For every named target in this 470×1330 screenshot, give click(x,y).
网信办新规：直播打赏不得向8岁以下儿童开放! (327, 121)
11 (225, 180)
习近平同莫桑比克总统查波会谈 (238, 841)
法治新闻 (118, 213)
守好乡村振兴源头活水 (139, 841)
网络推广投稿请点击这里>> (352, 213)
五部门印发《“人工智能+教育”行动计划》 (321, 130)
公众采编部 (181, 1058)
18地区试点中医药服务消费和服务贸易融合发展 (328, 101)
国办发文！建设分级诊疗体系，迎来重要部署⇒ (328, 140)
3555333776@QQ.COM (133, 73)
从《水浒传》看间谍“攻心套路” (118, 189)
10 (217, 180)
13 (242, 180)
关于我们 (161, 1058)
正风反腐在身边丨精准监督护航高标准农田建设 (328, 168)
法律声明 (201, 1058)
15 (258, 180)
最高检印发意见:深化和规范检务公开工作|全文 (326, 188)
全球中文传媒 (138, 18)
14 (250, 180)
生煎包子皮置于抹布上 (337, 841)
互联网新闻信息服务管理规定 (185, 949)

• • • • •

INSTRUCTIONS TO FOLLOW
Copy all of the rows above verbatim, changing nothing.

ANSWER FOR THE TASK
For every named target in this 470×1330 screenshot, give click(x,y).
网信办新规：直播打赏不得向8岁以下儿童开放! (327, 121)
11 (225, 180)
习近平同莫桑比克总统查波会谈 (238, 841)
法治新闻 (118, 213)
守好乡村振兴源头活水 (139, 841)
网络推广投稿请点击这里>> (352, 213)
五部门印发《“人工智能+教育”行动计划》 (321, 130)
公众采编部 (181, 1058)
18地区试点中医药服务消费和服务贸易融合发展 (328, 101)
国办发文！建设分级诊疗体系，迎来重要部署⇒ (328, 140)
3555333776@QQ.COM (133, 73)
从《水浒传》看间谍“攻心套路” (118, 189)
10 (217, 180)
13 (242, 180)
关于我们 (161, 1058)
正风反腐在身边丨精准监督护航高标准农田建设 (328, 168)
法律声明 (201, 1058)
15 (258, 180)
最高检印发意见:深化和规范检务公开工作|全文 (326, 188)
全球中文传媒 (138, 18)
14 (250, 180)
生煎包子皮置于抹布上 (337, 841)
互联网新闻信息服务管理规定 (185, 949)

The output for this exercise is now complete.